▸ **What this task involves**
Reproduce exactly the entries from the "Task: Open the Driver documentation link" line to the end. Skip all pictures.

#### Task inputs

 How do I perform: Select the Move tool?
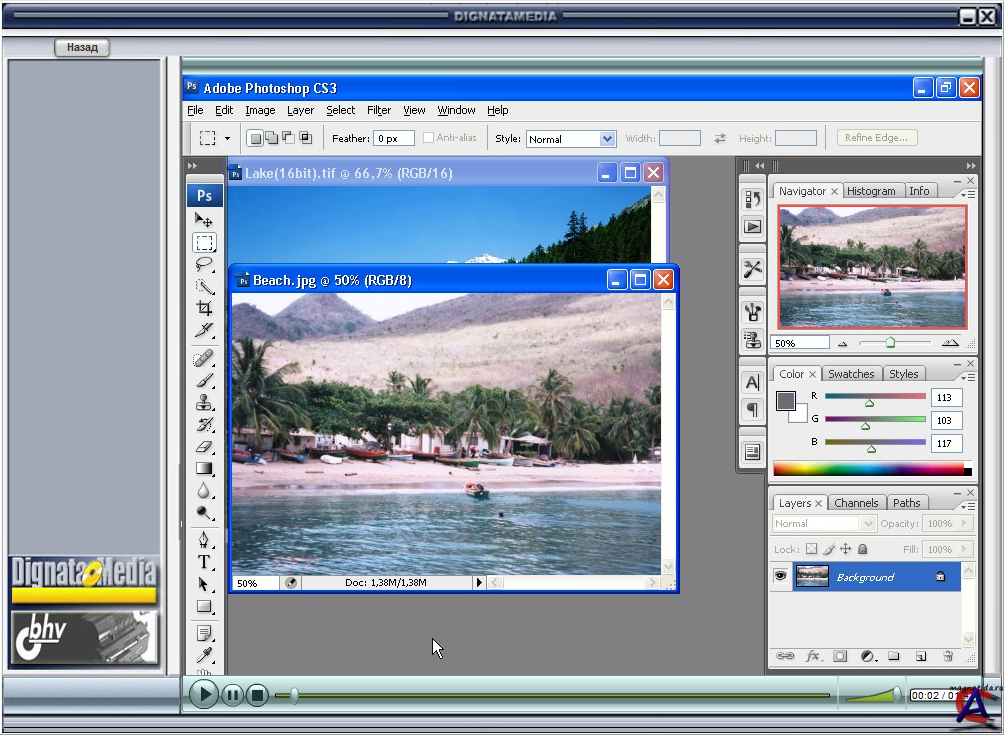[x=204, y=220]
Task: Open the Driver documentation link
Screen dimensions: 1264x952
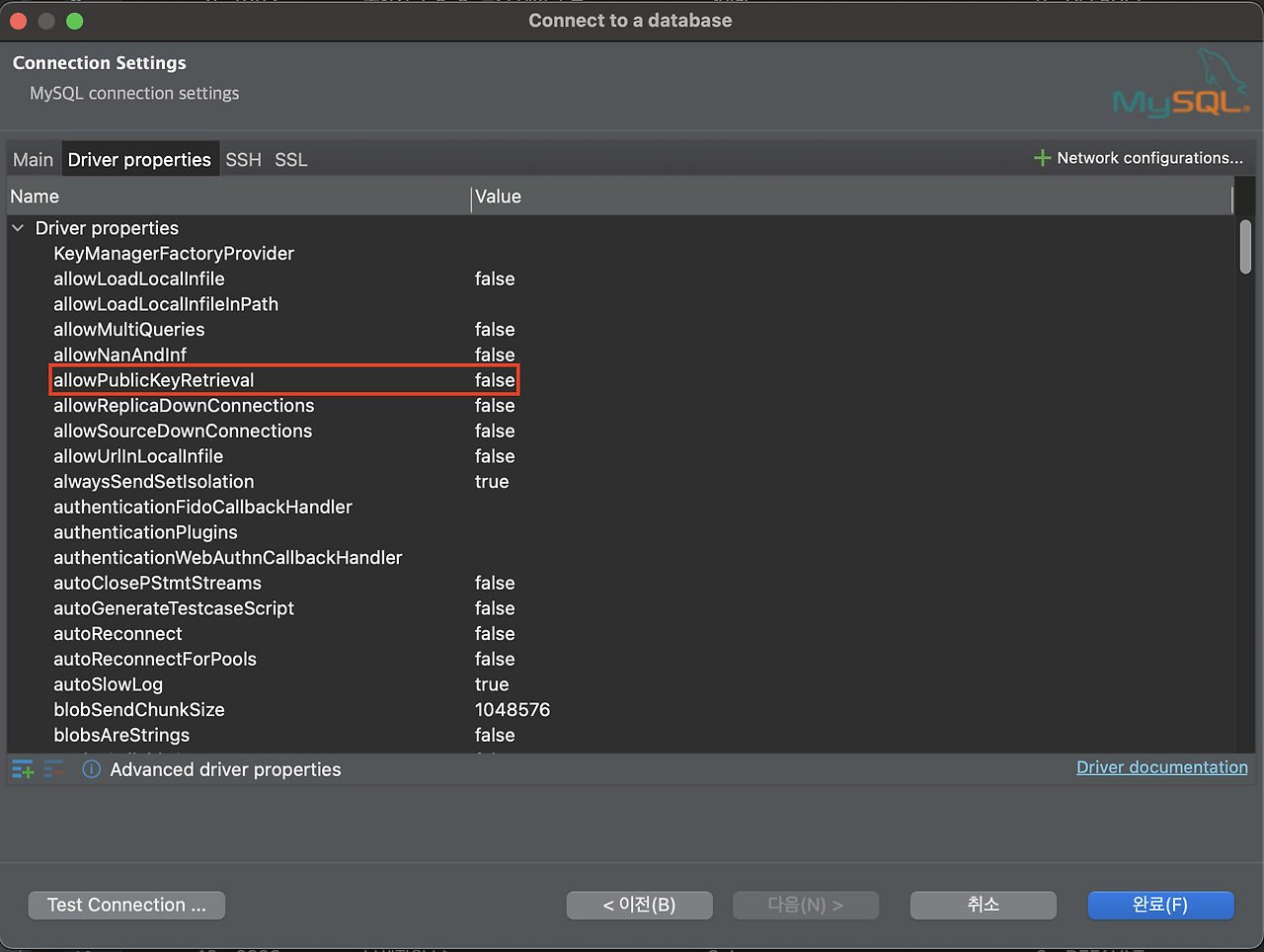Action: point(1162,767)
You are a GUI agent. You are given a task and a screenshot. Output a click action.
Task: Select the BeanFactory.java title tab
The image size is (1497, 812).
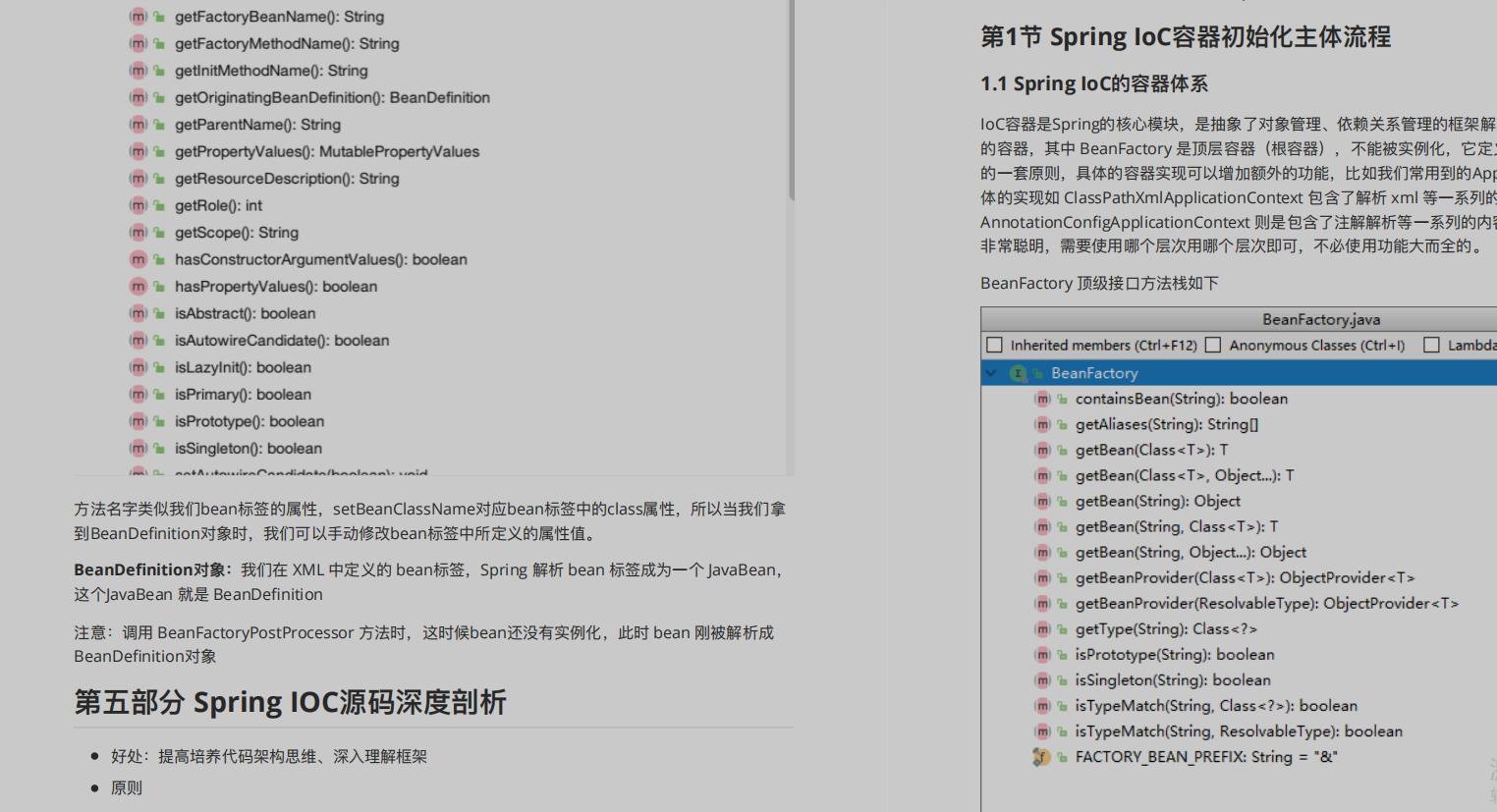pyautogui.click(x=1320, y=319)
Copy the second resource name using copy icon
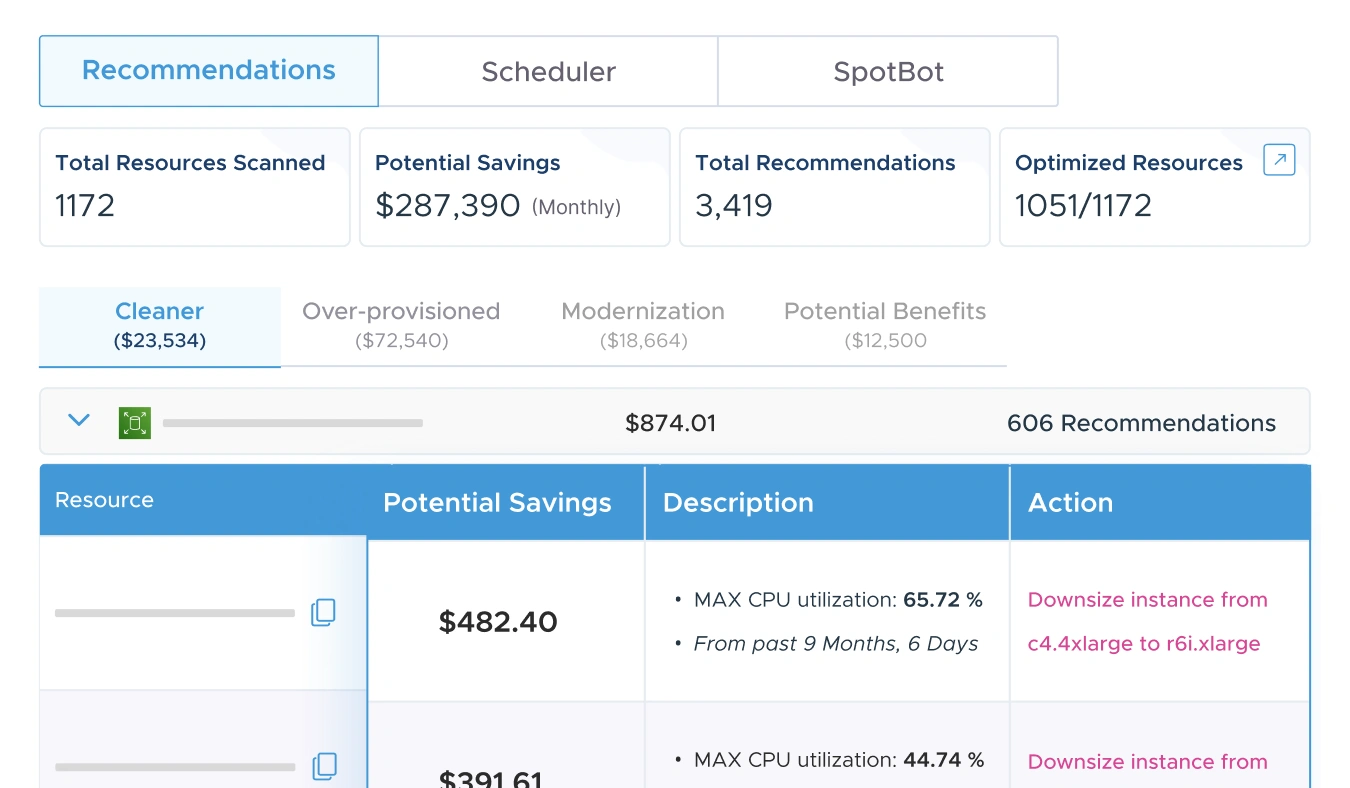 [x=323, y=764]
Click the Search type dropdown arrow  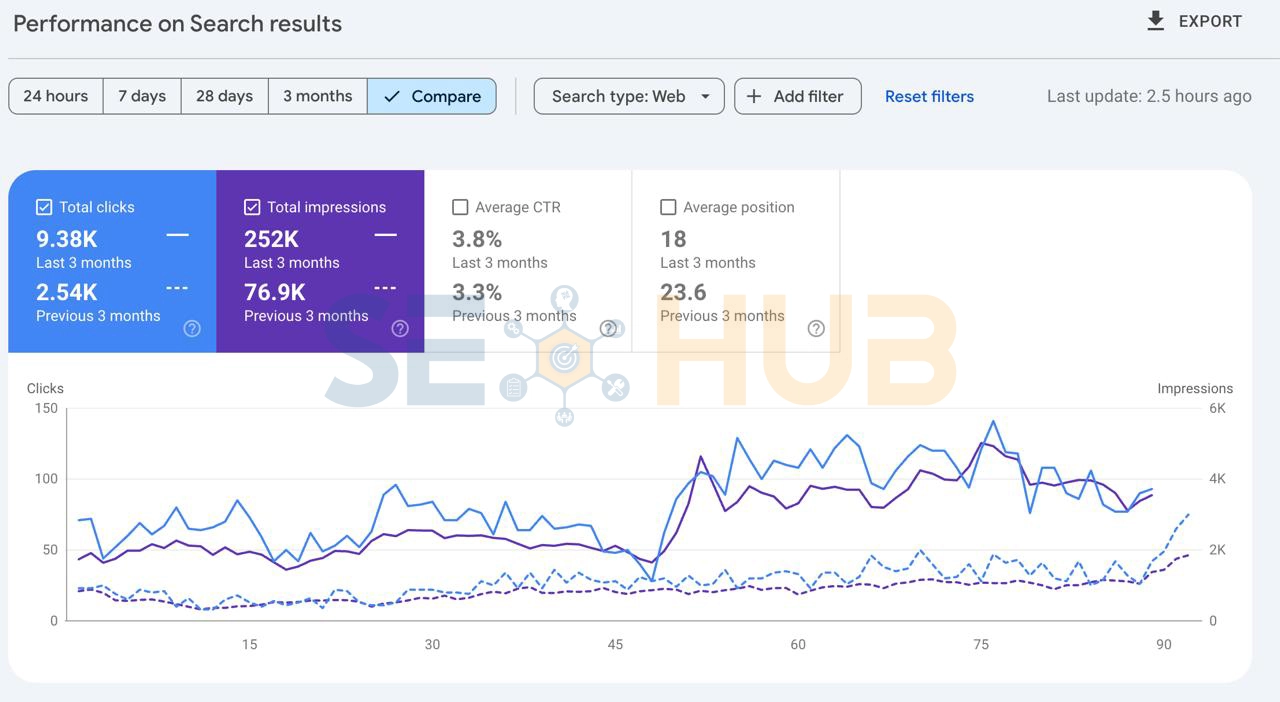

########

▸ **Solution for this task**
Task: Open the Driver documentation link
Screen dimensions: 1264x952
Action: point(1162,767)
You are a GUI agent. You are given a task and a screenshot. Output a click action.
Task: Select the BeanFactory.java title tab
The image size is (1497, 812).
pyautogui.click(x=1320, y=319)
Copy the second resource name using copy icon
 [x=323, y=764]
Click the Search type dropdown arrow  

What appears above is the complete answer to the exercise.